● WHAT IS NEEDED: Leaving all pictures aside, copy exactly the lines from the start of the listing below through the line that contains "Viewport: 640px width, 480px height.", and only those lines.
□ □ □ □ □ □ □
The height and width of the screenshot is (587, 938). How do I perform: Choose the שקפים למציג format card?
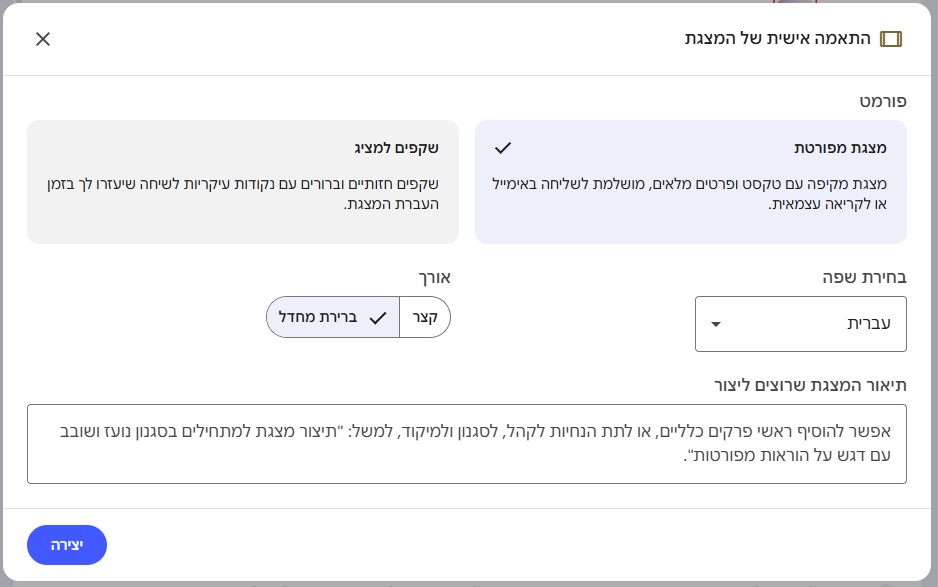(x=242, y=181)
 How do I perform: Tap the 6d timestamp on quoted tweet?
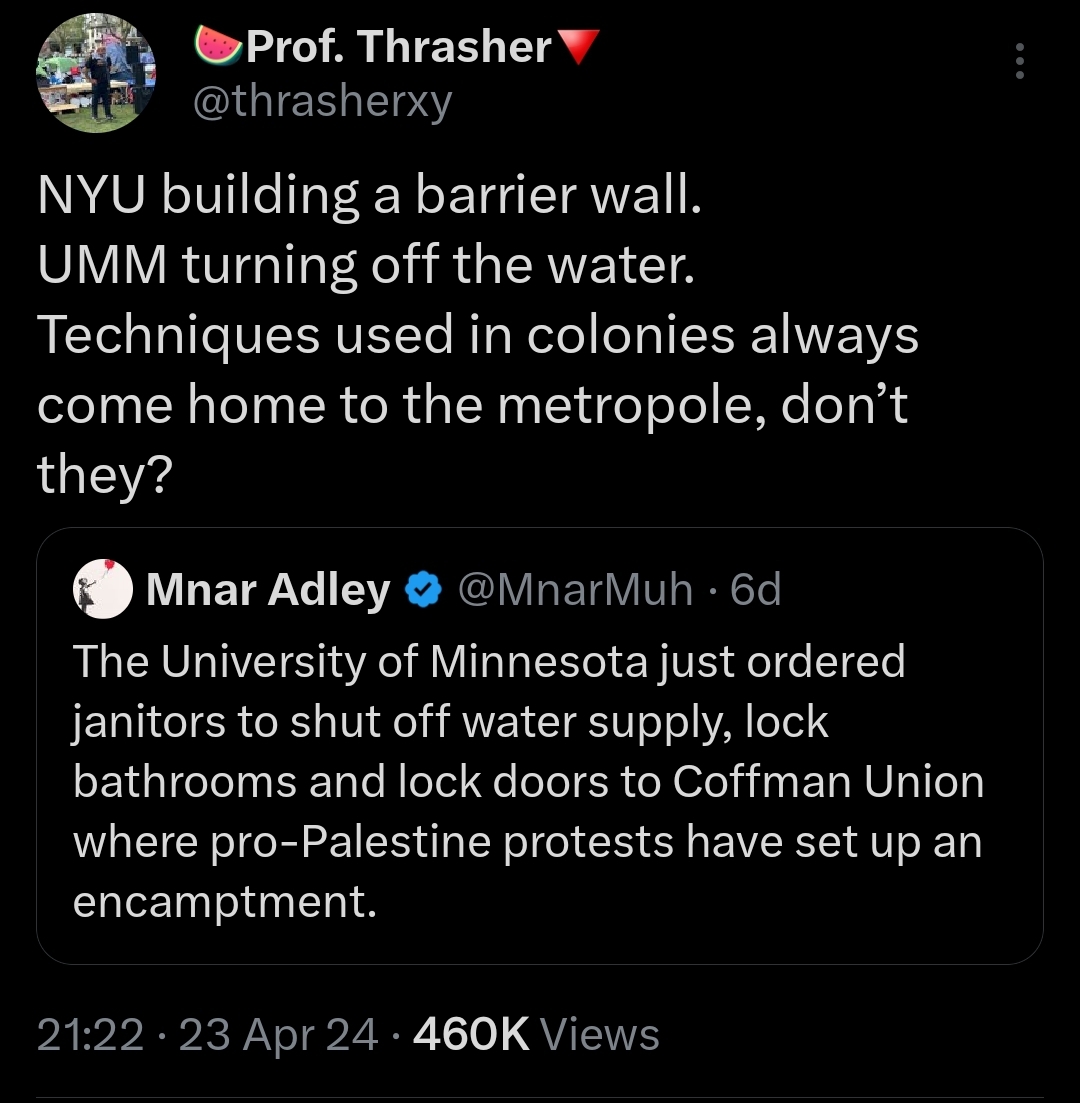point(756,589)
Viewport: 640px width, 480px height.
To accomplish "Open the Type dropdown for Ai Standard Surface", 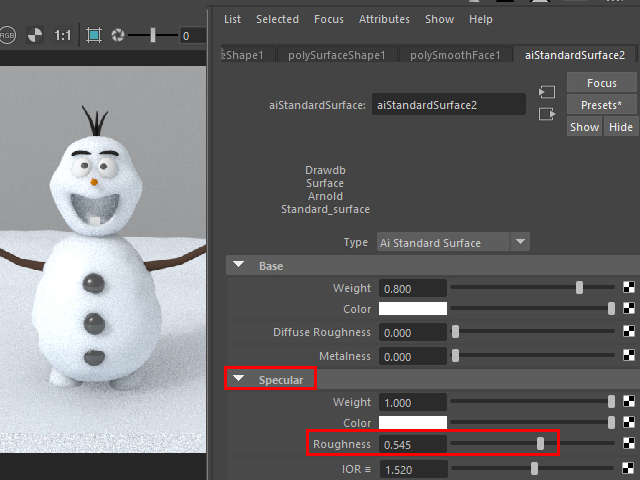I will click(x=520, y=242).
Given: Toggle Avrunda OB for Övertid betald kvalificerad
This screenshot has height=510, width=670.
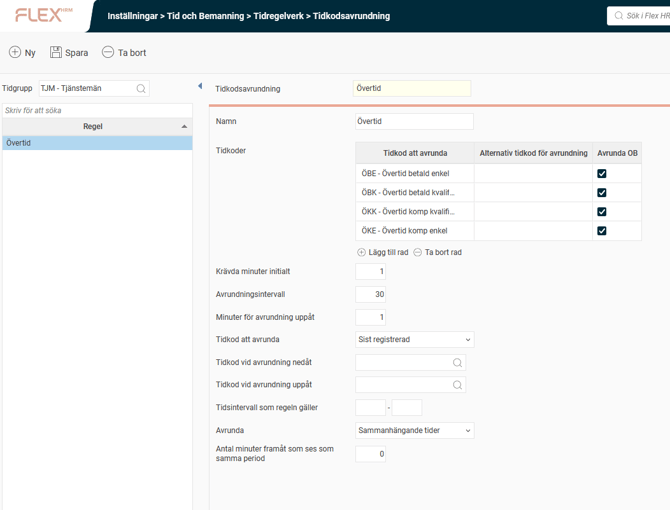Looking at the screenshot, I should click(602, 192).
□ □ □ □ □ □ □
● SOLVED PROBLEM:
The height and width of the screenshot is (587, 938). How do I perform: Choose the שקפים למציג format card?
(x=242, y=181)
 How do I perform: Tap the 6d timestamp on quoted tweet?
point(756,589)
Viewport: 640px width, 480px height.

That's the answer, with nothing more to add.